Here σ 0 represents a location parameter of Weibull distribution strength at 63.2 % failure probability (mean value in the Weibull normal distribution), and σ n is the minimum strength and normally taken as zero. Note the exponent expression, which is evaluated over either a surface/volume from which failure can originate. An important assumption is that failure is a result of a single ‘failure type’ (structural inhomogeneity) (Frischholz 2004). In principle the Weibull modulus (m) is a direct measure of the distribution of strengths. Thus the higher the Weibull modulus means the more uniform defects distribution and the more consistent the material. Put differently the material behaviour will be more consistent and the probability curve is narrower. Typical values in the range 10 < m < 20 have been achieved using four-point bending method (Frischholz 2004). It must be noted here that since the number of defects is dependent on the sample volume, the strength of larger parts is normally less than what is measured on the sample (Frischholz 2004).

7.2 The Conflicts Between Strength and Toughness

The quest for engineering materials that possess both high strength and toughness (damage tolerant) remains elusive. This emanates from the fact that the two properties are mutually exclusive. It is important to note that the mechanisms that promote high strength tend to oppose/conflict with those mechanisms that promote higher toughness. Strength sometimes represents a material resistance to nonrecoverable deformation (e.g. plastic deformation). On the other hand, toughness is a measure of the material’s resistance to fracture and, as such, requires a material’s ability to dissipate local high stress by enduring deformation (Zhu et al. 2015; Ritchie 2008, 2011). This explains the reason why hard materials tend to be brittle and lower strength materials (mostly metals), which can deform more readily, tend to be tougher (Ritchie 2011). It is interesting to note that much research efforts on hard and superhard materials have focused on pursuing higher strength with rather limited corresponding regard for toughness (Veprek 2013; Zhu et al. 2015).

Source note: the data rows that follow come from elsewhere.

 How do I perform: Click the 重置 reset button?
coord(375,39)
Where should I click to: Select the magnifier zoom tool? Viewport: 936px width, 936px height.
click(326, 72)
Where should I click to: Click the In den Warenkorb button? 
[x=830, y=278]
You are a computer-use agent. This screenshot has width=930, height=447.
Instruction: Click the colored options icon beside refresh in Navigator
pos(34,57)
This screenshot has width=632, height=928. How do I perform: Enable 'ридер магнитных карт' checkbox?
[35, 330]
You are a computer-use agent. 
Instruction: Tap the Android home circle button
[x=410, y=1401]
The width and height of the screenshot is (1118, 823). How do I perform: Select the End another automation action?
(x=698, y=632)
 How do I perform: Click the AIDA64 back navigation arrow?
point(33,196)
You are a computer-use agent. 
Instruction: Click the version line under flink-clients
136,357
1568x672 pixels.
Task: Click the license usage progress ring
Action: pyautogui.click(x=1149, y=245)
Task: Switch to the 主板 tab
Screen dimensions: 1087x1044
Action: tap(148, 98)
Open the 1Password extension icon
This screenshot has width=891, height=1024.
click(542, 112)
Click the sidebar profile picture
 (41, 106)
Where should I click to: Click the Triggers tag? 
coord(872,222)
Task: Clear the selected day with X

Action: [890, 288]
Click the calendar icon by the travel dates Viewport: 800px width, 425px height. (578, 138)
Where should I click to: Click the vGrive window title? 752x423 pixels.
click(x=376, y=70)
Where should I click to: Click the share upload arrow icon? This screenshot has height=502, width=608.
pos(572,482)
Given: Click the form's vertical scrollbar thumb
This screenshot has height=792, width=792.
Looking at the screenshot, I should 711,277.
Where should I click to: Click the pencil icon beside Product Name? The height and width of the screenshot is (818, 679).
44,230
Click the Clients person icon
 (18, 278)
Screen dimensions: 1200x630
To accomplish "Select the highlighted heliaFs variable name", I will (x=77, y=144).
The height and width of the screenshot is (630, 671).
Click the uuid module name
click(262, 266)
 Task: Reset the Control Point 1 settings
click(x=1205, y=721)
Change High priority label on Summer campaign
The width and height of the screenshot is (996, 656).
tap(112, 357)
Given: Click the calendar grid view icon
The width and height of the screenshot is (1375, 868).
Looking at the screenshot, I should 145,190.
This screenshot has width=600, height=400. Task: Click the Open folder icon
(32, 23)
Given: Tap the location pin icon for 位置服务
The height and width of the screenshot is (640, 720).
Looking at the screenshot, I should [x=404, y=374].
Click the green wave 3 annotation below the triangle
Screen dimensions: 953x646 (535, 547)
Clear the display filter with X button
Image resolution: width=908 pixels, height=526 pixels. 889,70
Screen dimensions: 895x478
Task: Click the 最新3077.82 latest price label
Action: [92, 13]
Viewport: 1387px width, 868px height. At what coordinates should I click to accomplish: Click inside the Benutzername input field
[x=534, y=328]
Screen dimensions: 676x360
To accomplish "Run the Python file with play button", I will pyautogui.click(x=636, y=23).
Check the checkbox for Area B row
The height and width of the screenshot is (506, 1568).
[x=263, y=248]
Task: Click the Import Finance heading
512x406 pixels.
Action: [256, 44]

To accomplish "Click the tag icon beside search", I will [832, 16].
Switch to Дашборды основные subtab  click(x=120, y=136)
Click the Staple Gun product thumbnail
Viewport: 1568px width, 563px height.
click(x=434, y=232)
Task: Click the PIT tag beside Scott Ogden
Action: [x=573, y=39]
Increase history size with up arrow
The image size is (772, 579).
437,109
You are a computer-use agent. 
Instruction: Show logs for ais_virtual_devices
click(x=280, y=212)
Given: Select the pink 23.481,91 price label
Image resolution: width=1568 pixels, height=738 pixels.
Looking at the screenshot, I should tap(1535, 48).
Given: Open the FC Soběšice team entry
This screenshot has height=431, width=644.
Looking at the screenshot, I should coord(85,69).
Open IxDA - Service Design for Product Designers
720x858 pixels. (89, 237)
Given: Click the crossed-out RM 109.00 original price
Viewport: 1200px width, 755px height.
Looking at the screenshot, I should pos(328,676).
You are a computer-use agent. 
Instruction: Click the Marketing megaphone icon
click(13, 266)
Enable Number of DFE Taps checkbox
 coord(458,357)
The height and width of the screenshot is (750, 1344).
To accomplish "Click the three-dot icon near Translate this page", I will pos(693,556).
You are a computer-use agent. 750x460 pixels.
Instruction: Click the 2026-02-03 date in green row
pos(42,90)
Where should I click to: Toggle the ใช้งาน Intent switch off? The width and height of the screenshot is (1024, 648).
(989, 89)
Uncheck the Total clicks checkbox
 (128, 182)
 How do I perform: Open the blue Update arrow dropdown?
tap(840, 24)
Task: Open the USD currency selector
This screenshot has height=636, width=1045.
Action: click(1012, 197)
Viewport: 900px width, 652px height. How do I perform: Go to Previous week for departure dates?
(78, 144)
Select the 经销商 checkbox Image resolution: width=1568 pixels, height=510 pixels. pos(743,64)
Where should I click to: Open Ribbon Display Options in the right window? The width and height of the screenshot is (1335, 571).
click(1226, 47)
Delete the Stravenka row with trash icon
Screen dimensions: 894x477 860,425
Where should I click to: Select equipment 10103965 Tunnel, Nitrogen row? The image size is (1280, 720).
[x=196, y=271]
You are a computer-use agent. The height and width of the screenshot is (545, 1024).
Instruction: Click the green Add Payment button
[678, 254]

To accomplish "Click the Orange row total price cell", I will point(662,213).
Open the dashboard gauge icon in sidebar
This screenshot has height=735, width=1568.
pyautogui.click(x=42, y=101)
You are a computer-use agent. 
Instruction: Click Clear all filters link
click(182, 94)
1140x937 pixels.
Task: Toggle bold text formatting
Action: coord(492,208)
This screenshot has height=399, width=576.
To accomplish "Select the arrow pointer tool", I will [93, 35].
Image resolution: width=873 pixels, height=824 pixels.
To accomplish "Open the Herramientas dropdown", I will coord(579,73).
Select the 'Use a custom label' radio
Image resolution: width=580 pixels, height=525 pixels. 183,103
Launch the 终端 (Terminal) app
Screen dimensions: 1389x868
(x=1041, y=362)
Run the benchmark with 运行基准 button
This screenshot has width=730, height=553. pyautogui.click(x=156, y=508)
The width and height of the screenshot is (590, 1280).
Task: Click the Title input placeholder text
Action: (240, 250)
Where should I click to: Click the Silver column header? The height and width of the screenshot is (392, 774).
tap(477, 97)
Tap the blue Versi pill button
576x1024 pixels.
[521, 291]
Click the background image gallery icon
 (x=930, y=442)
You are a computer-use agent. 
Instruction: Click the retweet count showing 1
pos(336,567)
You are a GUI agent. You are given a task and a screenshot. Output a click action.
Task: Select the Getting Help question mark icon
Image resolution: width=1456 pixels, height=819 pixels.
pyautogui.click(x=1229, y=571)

The drive towards damage-tolerant materials is to be able to utilise the lightweight hard and superhard materials for vital, safety-critical applications such as in aerospace, transportation and power generation industries (Ritchie 2011). Although the conflicts between strength and toughness are very real, it has been proven that there exist ways to attain both properties in a single material through the presence of multiple plasticity and toughening mechanisms acting on differing length scales (Ritchie 2011). A successful example is the development of bulk metallic glass (BMG)-based composites which are composed of a crystalline dendrite second phase in a BMG matrix which essentially promotes the formation of multiple shear bands leading to a strong and tough material (Ritchie 2011). Nature-inspired toughening mechanisms which involve both intrinsic and extrinsic toughening have been utilised to design and synthesise biomimetic structural materials (Zhu et al. 2015). Despite these efforts, there still exists rather limited success in attaining both strength and toughness in superhard materials which often require material-specific complicated and expensive processing routes hardly applicable to other materials (Zhu et al. 2015).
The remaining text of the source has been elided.